Vallabhacharya was born in Raipur. By the time he was eleven years old he went to Kashi and became well educated in the knowledge of the Vedic scripture. After staying for a time in Vrindavana, he traveled to the major holy places of India and spread the understanding of devotion to Lord Krishna. After he returned to Vrindavana he started the temple of Sri Nathji at Govardhan. He established a structured form of Deity worship centered around the Deity of Lord Krishna. When he was 28, he was married and had two sons, Gopinatha and Vitthalnath. Vitthal became known as Goswamiji and started six more temples, of which four are in the area of Vrindavana, two in Kamban and one in Gokul. Kashi was the home to Vallabhacharya the last years of his life, and it is said that in front of hundreds of people he ascended up into the spiritual abode.
Sri Caitanya Mahaprabhu (A.D. 1486-1534) also strongly opposed Shankara’s philosophy and established the principle of acintya-bhedabheda-tattva. This specified that the Supreme and the individual soul are inconceivably and simultaneously one and different. This means that the Supreme and the jiva souls are the same in quality, being eternally spiritual, but always separate individually. The jivas are small and subject to being influenced by the material energy, while the Supreme is infinite and always above and beyond the material manifestation.
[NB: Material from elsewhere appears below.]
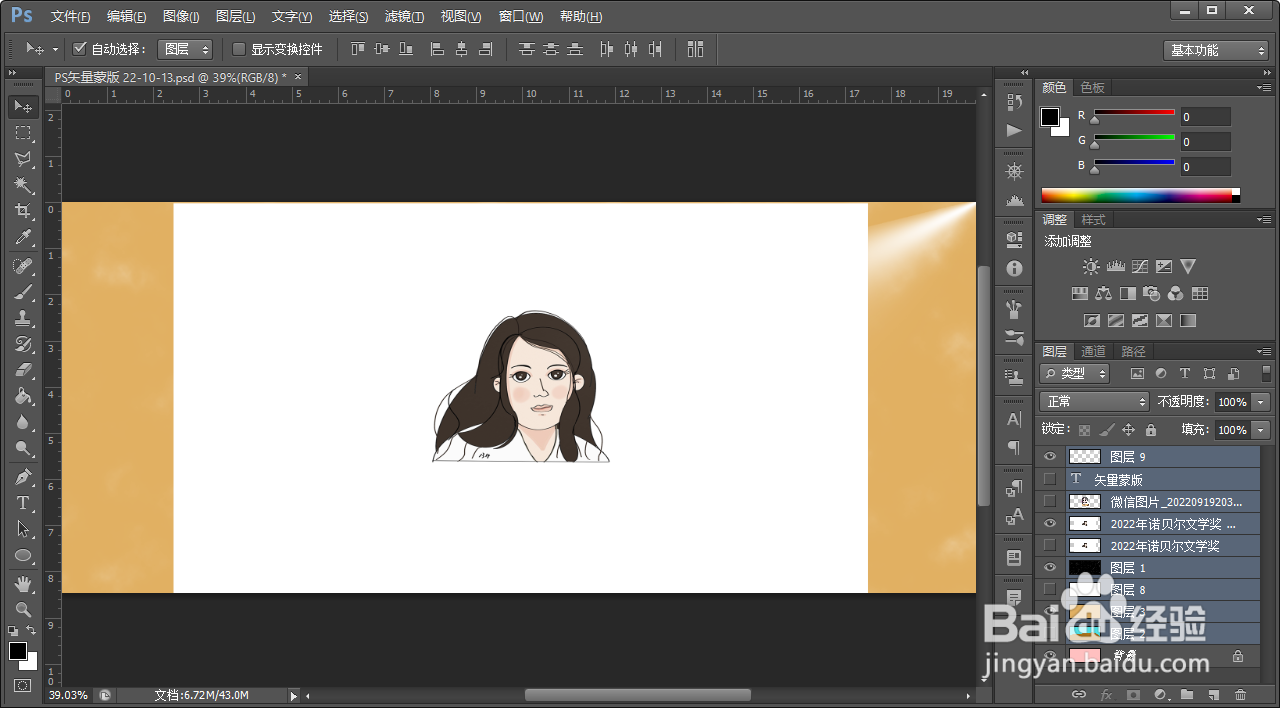Select the Eyedropper tool
This screenshot has height=708, width=1280.
(x=23, y=237)
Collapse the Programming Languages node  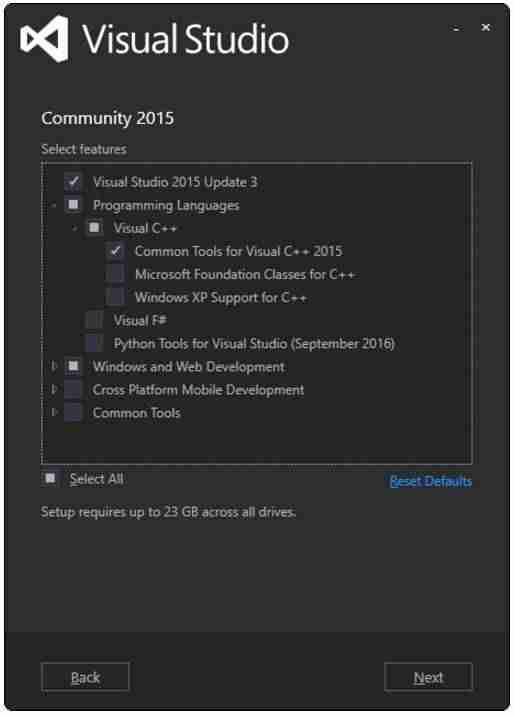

Sri Caitanya taught that the direct meaning of the Vedic shastras is that the living entities are to engage in devotional service, bhakti, to the Supreme, Bhagavan Sri Krishna. Through this practice there can develop a level of communication between God and the individual by which God will lovingly reveal Himself to those who become qualified. In this understanding the theistic philosophy of Vaishnavism reached its climax.
Sri Caitanya Mahaprabhu, who is considered and was established by Vedic scripture as the most recent incarnation of God, did not become much involved in writing. In fact, He only wrote eight verses called the Shikshastaka, but His followers compiled extensive Sanskrit literature that documented His life and fully explained His teachings. However, it is one of His followers, Baladeva, who wrote a commentary on the Vedanta-sutras called Govinda-bhasya. (See the article on the website for more information about Lord Caitanya.)
Baladeva Vidyabushana also wrote a very important commentary on the Vedanta and also established the individual nature of the soul in his Sri Bhasya commentary. It is said that Baladeva had a dream one night in which Lord Krishna appeared and explained the Vedanta-sutras to him. Upon awakening, he wrote this powerful commentary and called it Govinda-bhasya, signifying that it was the words of Sri Krishna Himself.
There is one more commentary on the Vedanta-sutras which we cannot neglect. Srila Vyasadeva, the original author of the Vedanta-sutras, was still not satisfied after writing it. After explaining this perplexing situation to his spiritual master, Narada Muni, he was advised to write the Srimad-Bhagavatam (also called the Bhagavat Purana). After doing so, Vyasadeva considered it his own commentary on the Vedanta-sutras and the complete explanation and conclusion of all Vedic philosophy. This is why Sri Caitanya never cared for writing a commentary on the Vedanta-sutras, because He considered Srimad-Bhagavatam to be the topmost commentary which had already been written.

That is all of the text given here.